Currently there are 13 states and the District of Columbia as well as 15 other countries that have legalized same-sex marriage. If you and your partner are married in one of these areas you are now able to file a married filing joint (or married filing separate) federal tax return.
In June 2013, the Supreme Court ruled the federal tax aspects of the Defense of Marriage Act invalid. Therefore, the US Department of the Treasury and the Internal Revenue Service have changed the way same-sex couples are treated for federal tax purposes.
Under the new ruling, same-sex couples will be treated as married for all federal tax purposes, including income, gift and estate taxes. The ruling applies to all federal tax provisions where marriage is a factor, including filing status, claiming personal and dependency exemptions, taking the standard deduction, employee benefits, contributing to an IRA and claiming the earned income tax credit or child tax credit.

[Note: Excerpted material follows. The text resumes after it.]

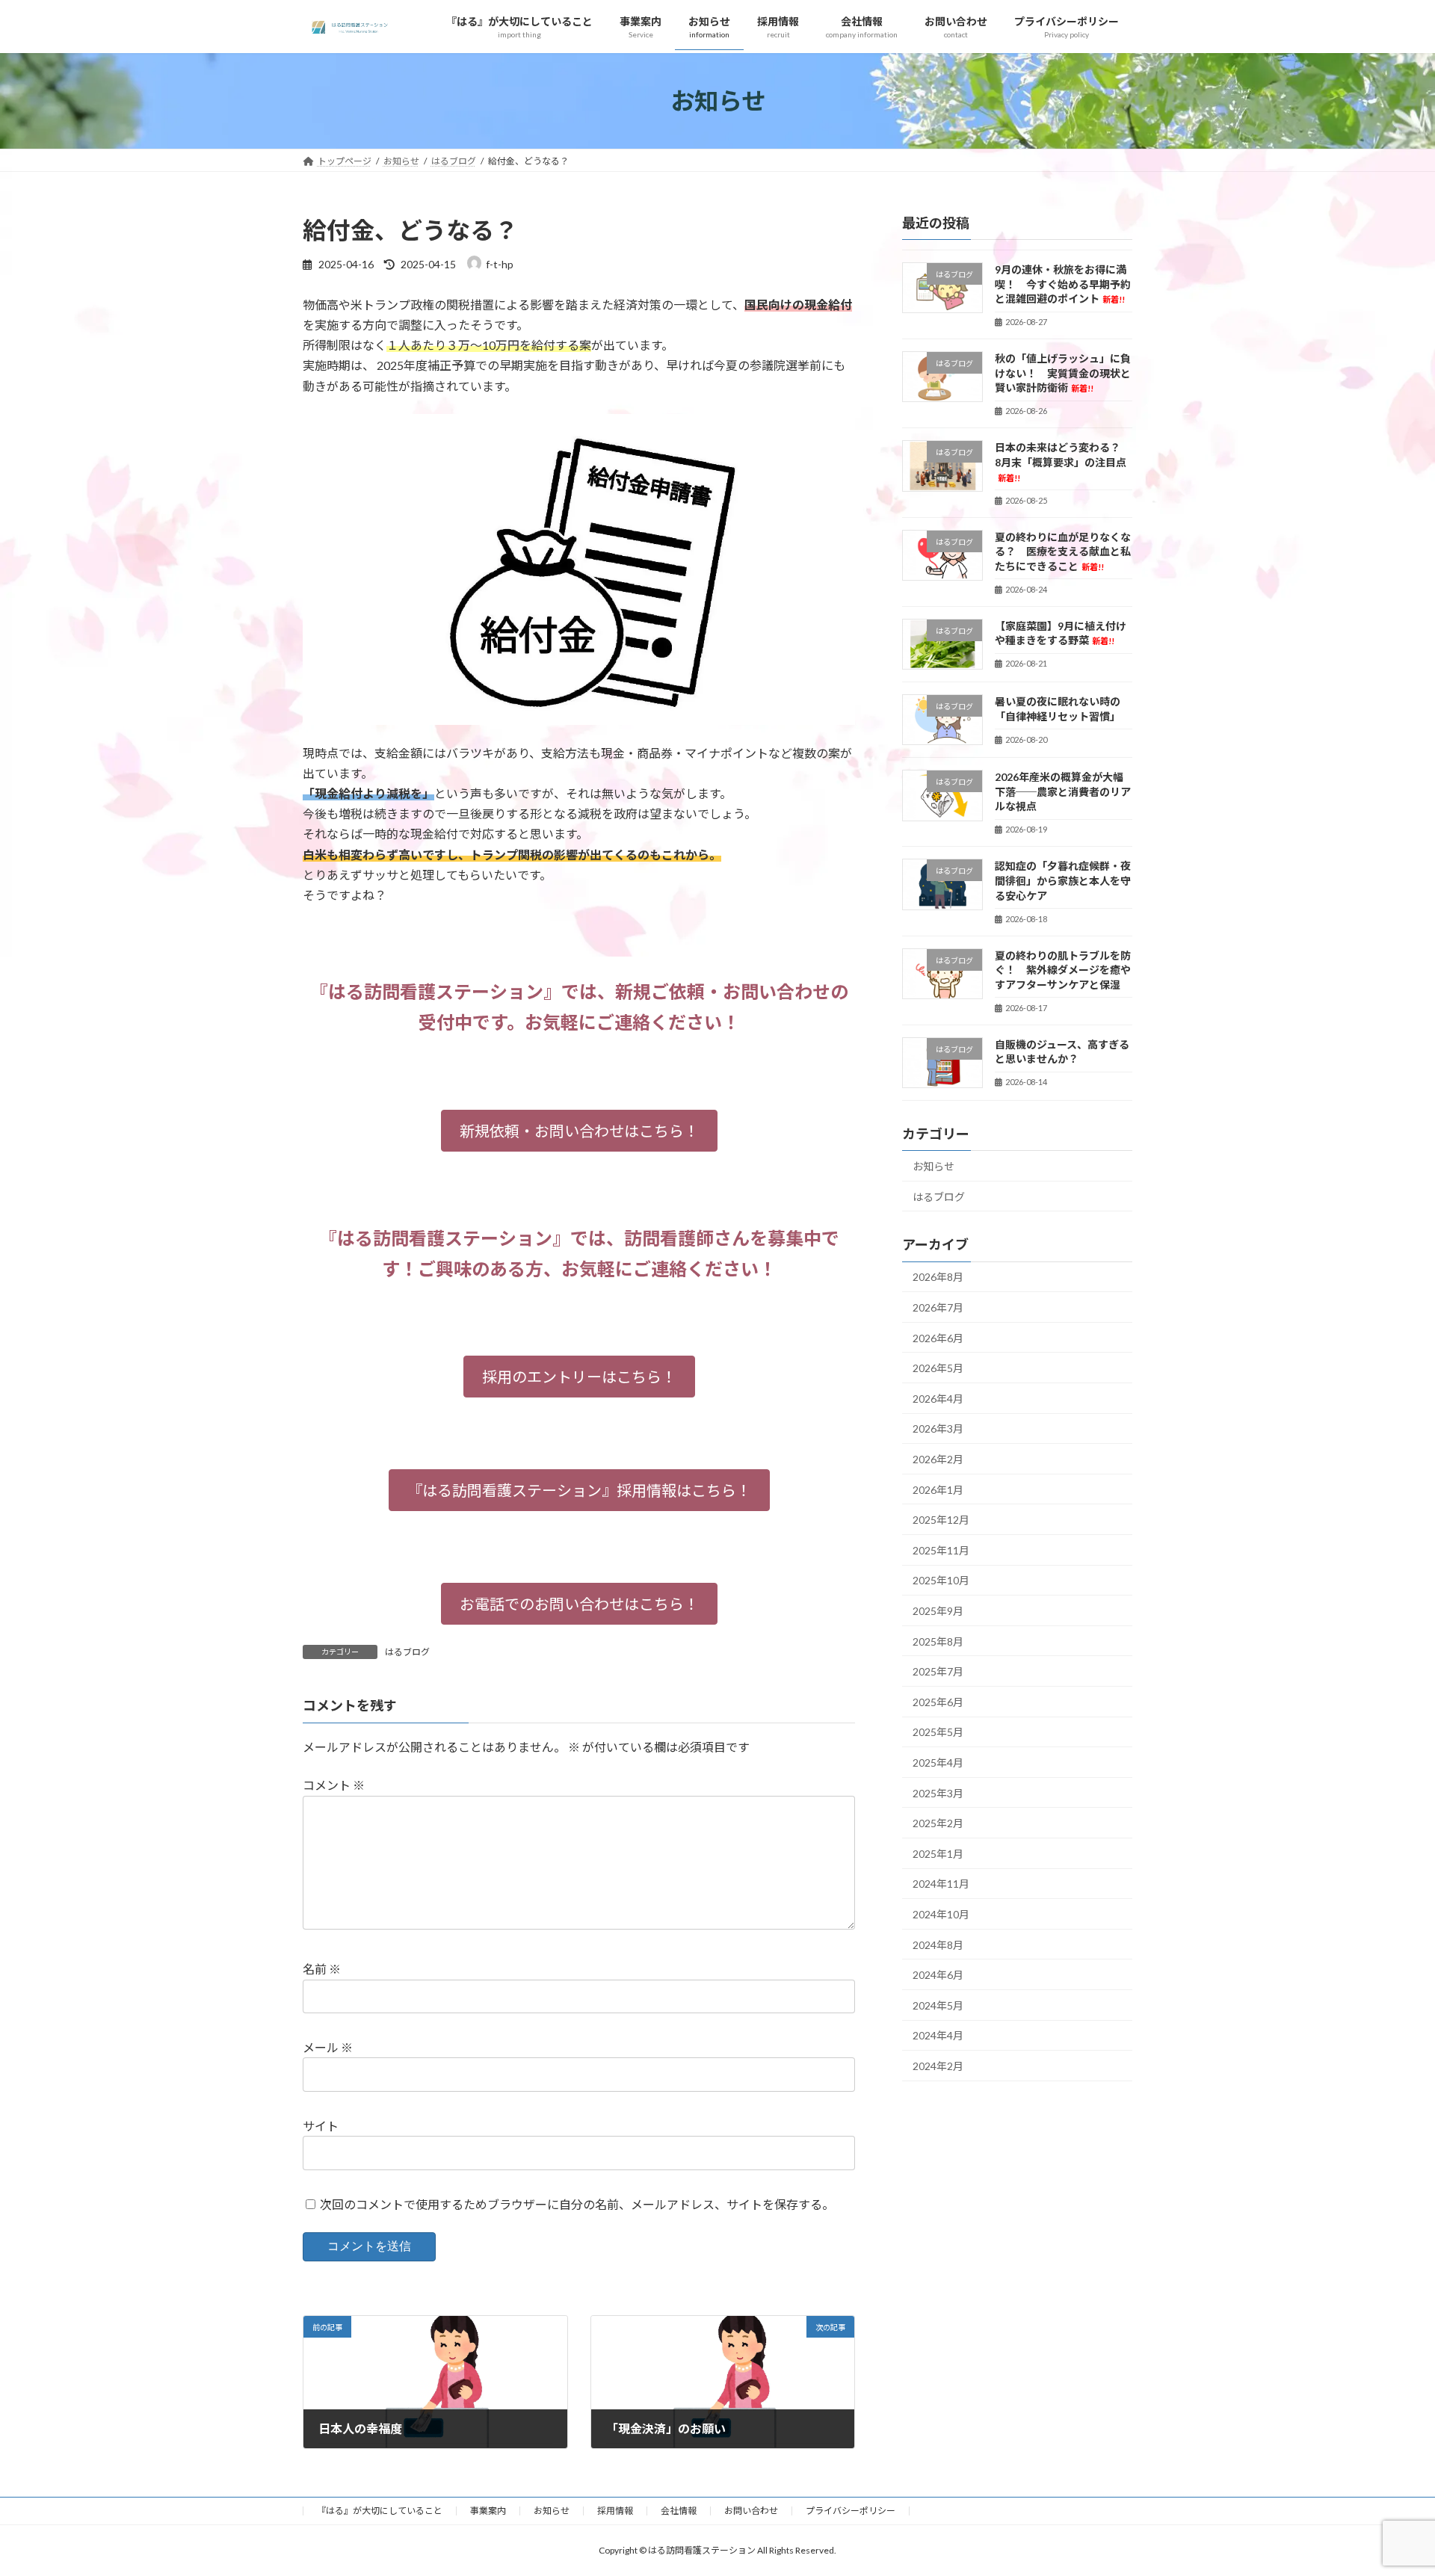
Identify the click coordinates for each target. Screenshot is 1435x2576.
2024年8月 (938, 1945)
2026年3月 (938, 1429)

Any legally married same-sex (which does not include registered domestic partners, civil unions or other similar formal relationships) must file their tax return as married filing joint or married filing separate. This is not impacted by the area in which you currently reside, as long as your place of marriage recognizes your relationship as a legal marriage, you must file this way. For example, if you currently live in Texas, travel to California to be married, and continue living in Texas, you must file your federal tax return as married.
Each state still has its own set of tax laws that must be followed. For tax years 2010, 2011, and 2012, you can file amended federal tax returns if it is beneficial for you.